For intrathecal and high-dose methotrexate therapy, use the preservative-free formulation of methotrexate. Do not use the preserved formulation of methotrexate for intrathecal or high dose therapy because it contains benzyl alcohol.
Use caution when administering high-dose methotrexate to patients receiving proton pump inhibitor (PPI) therapy. Case reports and published population pharmacokinetic studies suggest that concomitant use of some PPIs, such as omeprazole, esomeprazole, and pantoprazole, with methotrexate (primarily at high doses), may elevate and prolong serum levels of methotrexate and/or its metabolite hydroxymethotrexate, possibly leading to methotrexate toxicities. In two of these cases, delayed methotrexate elimination was observed when high-dose methotrexate was co-administered with PPIs, but was not observed when methotrexate was co-administered with ranitidine. However, no formal drug interaction studies of methotrexate with ranitidine have been conducted.
HANDLING AND DISPOSAL
Procedures for proper handling and disposal of anticancer drugs should be considered.
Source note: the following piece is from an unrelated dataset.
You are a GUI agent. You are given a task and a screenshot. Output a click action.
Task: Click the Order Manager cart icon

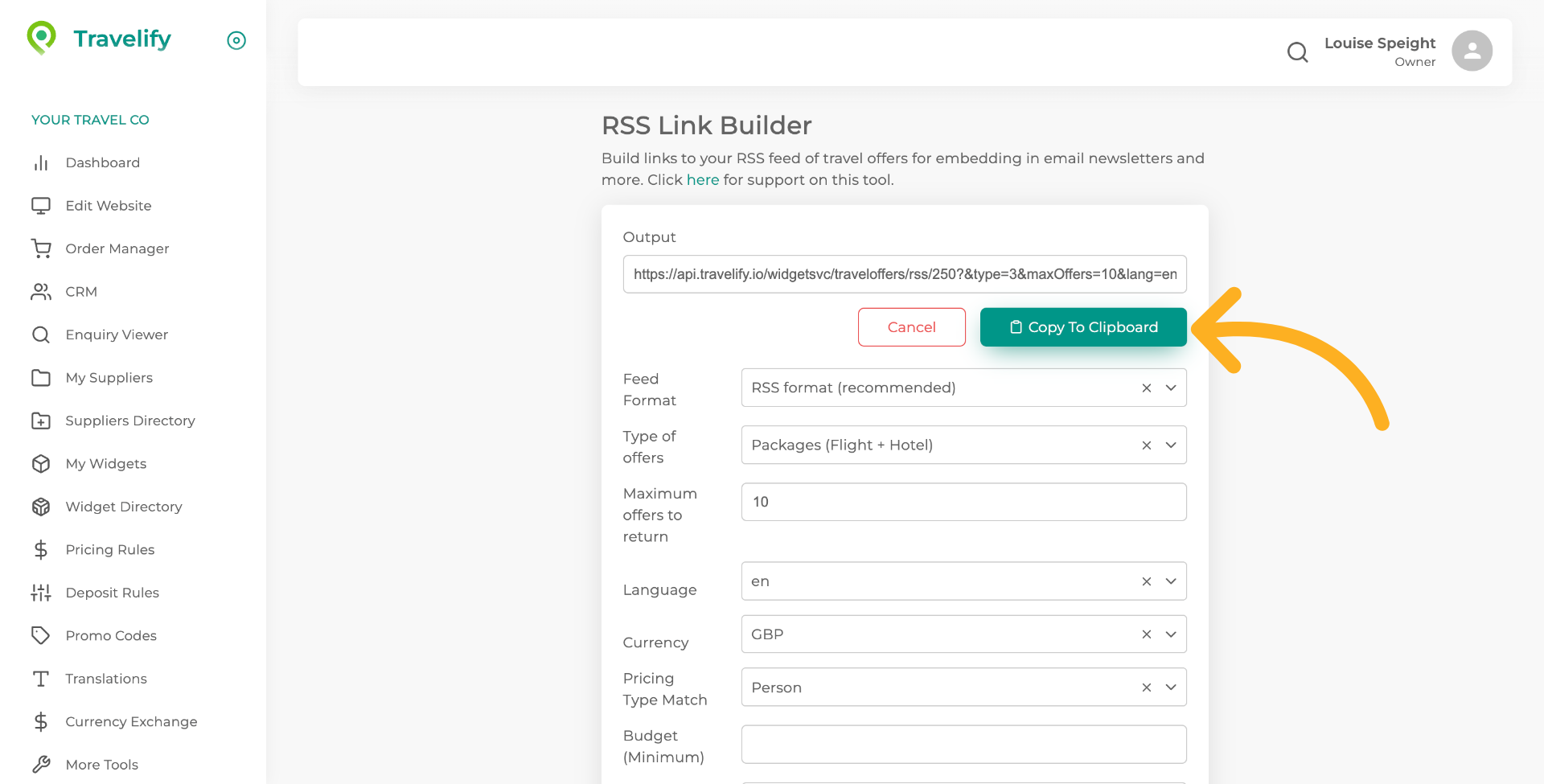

Several guidelines on this subject have been published.1-7 There is no general agreement that all of the procedures recommended in the guidelines are necessary or appropriate.
DILUTION INSTRUCTIONS FOR LIQUID METHOTREXATE INJECTION PRODUCT
Methotrexate Injection USP, Isotonic Liquid, Contains Preservative
If desired, the solution may be further diluted with a compatible medium such as Sodium Chloride Injection, USP. Storage for 24 hours at a temperature of 21° to 25°C results in a product which is within 90% of label potency.